Excerpt to read below:

They have also developed the dimensional apathy scale, a 24-item questionnaire designed to measure the three apathy subtypes in patients with motor dysfunction. Using this scale, they have found that ALS is characterised by increased initiation apathy and, somewhat surprisingly, reduced emotional apathy, compared with people without ALS.
“We found that Parkinson’s disease patients have more initiation and executive apathy, and this significantly impairs their daily life,” said Radakovic. Alzheimer’s patients, by contrast, score highly on all three dimensions, but a comparison of the patients’ responses with those of their caregivers showed that they seem to lack awareness of their executive and initiation apathy.
The researchers have also administered the dimensional apathy scale to a smaller number of FTD patients, and found that they, too, exhibit global apathy, but score even more highly on emotional apathy than Alzheimer’s patients. “This needs to be explored further as they could be used to design coping strategies and interventions that help people to motivate themselves through this complicated symptom,” said Radakovich.
Ciara McCabe of Reading University then described her work using functional neuroimaging to investigate reward processing in the brains of people with depression.
“Depression is maintained by a negative bias, or an over-processing of negative information about the self or environment,” McCabe said. “The psychological and drug treatments we have only work in about 30-50 percent of people, and one of the reasons for that could be that there are other symptoms that aren’t being targeted.” [See: The Link Between Depression, Sleep, and Stress and Does Depression Change the Way People Perceive the World?]
One of these is anhedonia, or an inability to experience pleasure and rewards, one of the two main criteria for a diagnosis of depression. A better understanding of reward processing in depression could therefore lead to novel therapies and treatments.
Earlier this year, McCabe and her colleagues published preliminary evidence that differences in reward processing could identify adolescents at risk of developing full-blown depression. They recruited 33 adolescents with depressive symptoms, 16 deemed to be at high risk, as determined by a mood questionnaire, and 17 at low risk, and scanned their brains while they first viewed images of, and then ate, pleasant and unpleasant foods.

End of Excerpt to read.
Provided data below:

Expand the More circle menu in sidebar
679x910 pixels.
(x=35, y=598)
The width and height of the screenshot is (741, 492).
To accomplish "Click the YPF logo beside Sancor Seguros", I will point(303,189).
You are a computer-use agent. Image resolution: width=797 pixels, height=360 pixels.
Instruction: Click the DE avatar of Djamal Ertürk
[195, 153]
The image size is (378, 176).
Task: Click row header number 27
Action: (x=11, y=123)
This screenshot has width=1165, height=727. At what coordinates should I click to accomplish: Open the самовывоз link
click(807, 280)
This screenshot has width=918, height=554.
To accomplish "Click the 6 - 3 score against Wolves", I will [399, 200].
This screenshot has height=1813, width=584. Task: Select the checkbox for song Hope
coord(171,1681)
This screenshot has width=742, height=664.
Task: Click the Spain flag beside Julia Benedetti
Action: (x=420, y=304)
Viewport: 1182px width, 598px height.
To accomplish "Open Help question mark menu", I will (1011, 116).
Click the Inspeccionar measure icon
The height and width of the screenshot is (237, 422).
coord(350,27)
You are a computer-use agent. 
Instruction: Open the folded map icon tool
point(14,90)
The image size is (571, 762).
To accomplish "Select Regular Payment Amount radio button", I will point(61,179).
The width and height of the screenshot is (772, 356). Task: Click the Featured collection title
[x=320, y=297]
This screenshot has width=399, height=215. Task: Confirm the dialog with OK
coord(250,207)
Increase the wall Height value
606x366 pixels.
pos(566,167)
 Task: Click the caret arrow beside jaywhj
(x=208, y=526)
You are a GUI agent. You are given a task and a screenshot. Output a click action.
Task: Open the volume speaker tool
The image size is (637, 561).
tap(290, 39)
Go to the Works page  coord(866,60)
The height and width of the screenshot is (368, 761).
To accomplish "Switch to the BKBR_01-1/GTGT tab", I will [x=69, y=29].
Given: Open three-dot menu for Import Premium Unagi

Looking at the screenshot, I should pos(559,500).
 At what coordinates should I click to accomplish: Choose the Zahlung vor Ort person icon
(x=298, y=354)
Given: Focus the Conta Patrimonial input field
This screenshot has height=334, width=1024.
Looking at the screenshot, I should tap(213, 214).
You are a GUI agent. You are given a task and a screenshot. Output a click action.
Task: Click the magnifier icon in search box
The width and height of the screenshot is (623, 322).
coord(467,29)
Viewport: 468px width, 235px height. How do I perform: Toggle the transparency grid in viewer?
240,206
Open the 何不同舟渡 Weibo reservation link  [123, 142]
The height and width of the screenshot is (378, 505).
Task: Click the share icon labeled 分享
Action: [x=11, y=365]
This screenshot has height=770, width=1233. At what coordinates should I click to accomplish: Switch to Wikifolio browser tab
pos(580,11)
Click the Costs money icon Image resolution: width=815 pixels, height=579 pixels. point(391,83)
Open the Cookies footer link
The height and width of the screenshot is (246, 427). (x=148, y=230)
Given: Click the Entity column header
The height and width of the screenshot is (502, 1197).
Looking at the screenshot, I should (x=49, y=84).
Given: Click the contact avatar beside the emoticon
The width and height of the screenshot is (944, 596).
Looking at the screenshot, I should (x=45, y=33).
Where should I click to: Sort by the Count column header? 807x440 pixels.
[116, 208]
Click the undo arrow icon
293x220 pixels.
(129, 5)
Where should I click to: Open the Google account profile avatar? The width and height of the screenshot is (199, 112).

End of Provided data.

Check your understanding:
[1] Transcribe the passage on apathy and depression research from "Ciara McCabe of" to "therapies and treatments.".
[2] According to the passage on apathy and depression research, why could a better understanding of reward processing in depression lead to novel therapies? Answer in one to three sentences.
[3] Continue the passage on apathy and depression research, beginning after its final sentence.

Answers for each item:
[1]
Ciara McCabe of Reading University then described her work using functional neuroimaging to investigate reward processing in the brains of people with depression.
“Depression is maintained by a negative bias, or an over-processing of negative information about the self or environment,” McCabe said. “The psychological and drug treatments we have only work in about 30-50 percent of people, and one of the reasons for that could be that there are other symptoms that aren’t being targeted.” [See: The Link Between Depression, Sleep, and Stress and Does Depression Change the Way People Perceive the World?]
One of these is anhedonia, or an inability to experience pleasure and rewards, one of the two main criteria for a diagnosis of depression. A better understanding of reward processing in depression could therefore lead to novel therapies and treatments.

[2] Current psychological and drug treatments work in only about 30 to 50 percent of people, possibly because some symptoms are not being targeted. Anhedonia, the inability to experience pleasure and rewards, is one of these symptoms and one of the two main criteria for a diagnosis of depression.

[3]
They found that those at high risk of developing depression had blunted brain responses when viewing and eating both types of food, suggesting that they both underestimate the value of anticipated rewards and are less sensitive to rewards they receive.
“Anticipation of reward seems to be a marker for depression,” said McCabe. “If we can decipher how the different types of reward processing are altered, maybe interventions could target them.”
Recent research from Husain’s lab is revealing more about the neural computations underlying decision-making, and how it might be altered in neurological disease. Husain and his colleagues recently reported that the amount of effort needed to obtain a reward plays a big role in the choices we make, and they have also found that apathy in patients with Parkinson’s disease is associated with an insensitivity to reward, too.
In most people, reward anticipation causes pupil dilatation, with the size of the reward being directly related to the size of the response. Apathetic Parkinson’s patients show a reduced pupillary response to rewards, however, and the size of the reduction predicts the severity of apathy symptoms. These pupillary responses could therefore provide an objective way of monitoring apathy in patients.
“Apathetic individuals [with Parkinson’s disease] have a blunted response to reward, but those who are non-apathetic actually show a hypersensitivity to reward when they’re on [their medication],” said Husain. “That might be related to why some individuals are more likely to show impulsive behaviors.”